Communicable Diseases - Ebola

Communicable Disease Prevention and Control

Ebola Virus Disease

Ebola virus disease is a severe disease that causes hemorrhagic fever in humans and animals. While the likelihood of a case presenting in Nova Scotia is very low, the province’s health care system is preparing to manage cases.

The Department of Health and Wellness has been working closely with the Public Health Agency of Canada, other provinces and territories, and partners throughout the Nova Scotia health system to develop an Ebola virus disease protocol and other guidance for managing cases.

Basic Facts About Ebola Virus Disease

How is Ebola virus disease spread?

Ebola virus disease cannot be transmitted before symptoms appear. If there are no symptoms, the person is not contagious. People cannot get Ebola virus disease through food, water or the air. It is not a respiratory illness like influenza or tuberculosis.

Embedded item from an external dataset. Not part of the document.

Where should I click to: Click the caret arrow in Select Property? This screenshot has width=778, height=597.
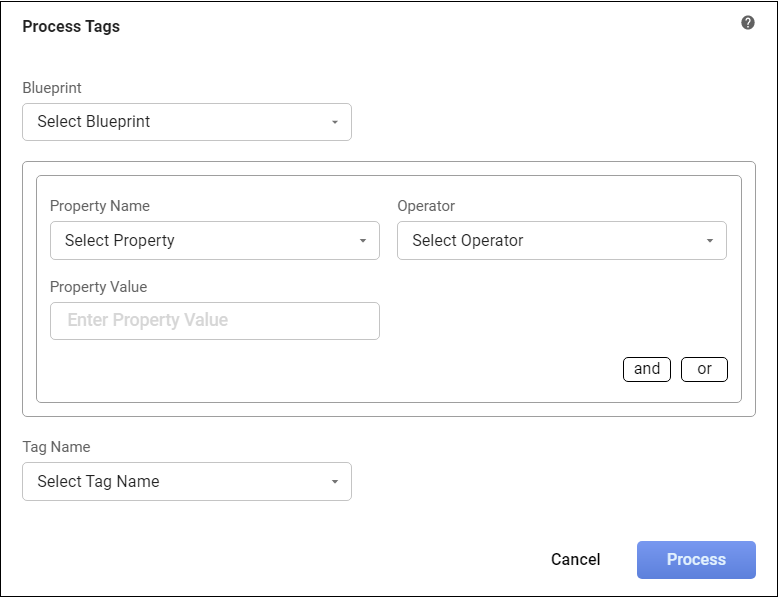point(363,241)

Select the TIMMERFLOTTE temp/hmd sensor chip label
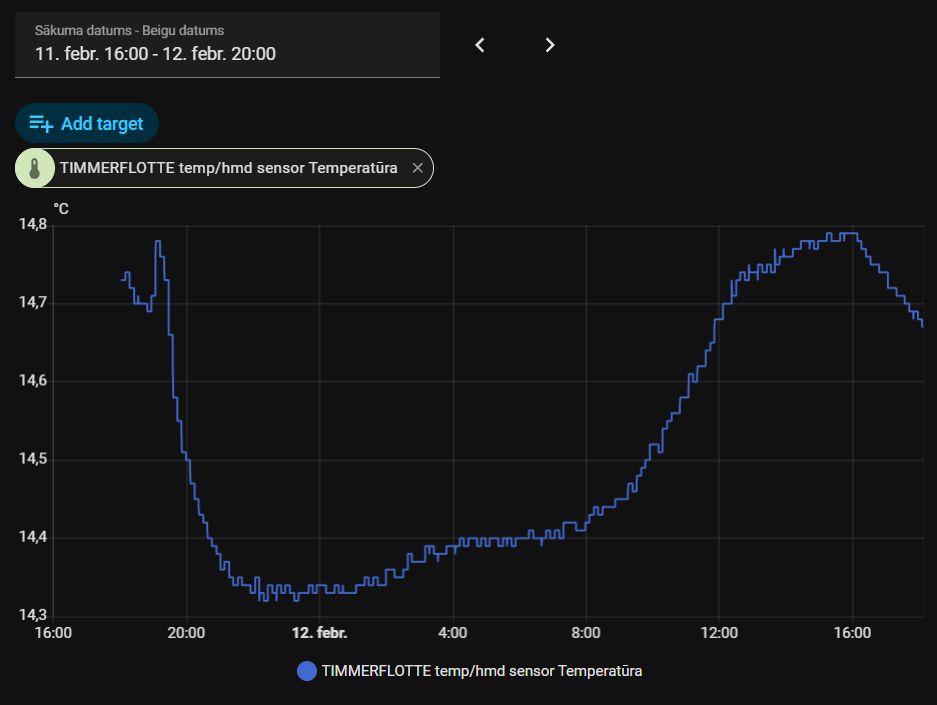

People can only get it from contact with the blood or body fluids of a person who is sick with or has died of Ebola virus disease, touching contaminated objects like needles, or touching infected animals, their blood or other body fluids, or their meat. Application of appropriate infection prevention and control measures such as personal protective equipment will protect those providing health care.

Who is at risk of getting Ebola virus disease?

The likelihood of a case in Nova Scotia is very low. If there is a case, people who have unprotected exposure to the patient’s blood and body fluids would be most at risk.
Nova Scotia is preparing with protocols, equipment and training for staff in the health system who would be involved in helping manage a case. Rigorously following proper infection prevention and control protocols will keep health care workers safe.

Where are the outbreaks of Ebola virus disease?

There are Ebola virus disease outbreaks in the West African countries of Guinea, Liberia, Sierra Leone. The Public Health Agency of Canada has issued travel advisories for these countries.

Are people coming to Canada from the affected countries being screened?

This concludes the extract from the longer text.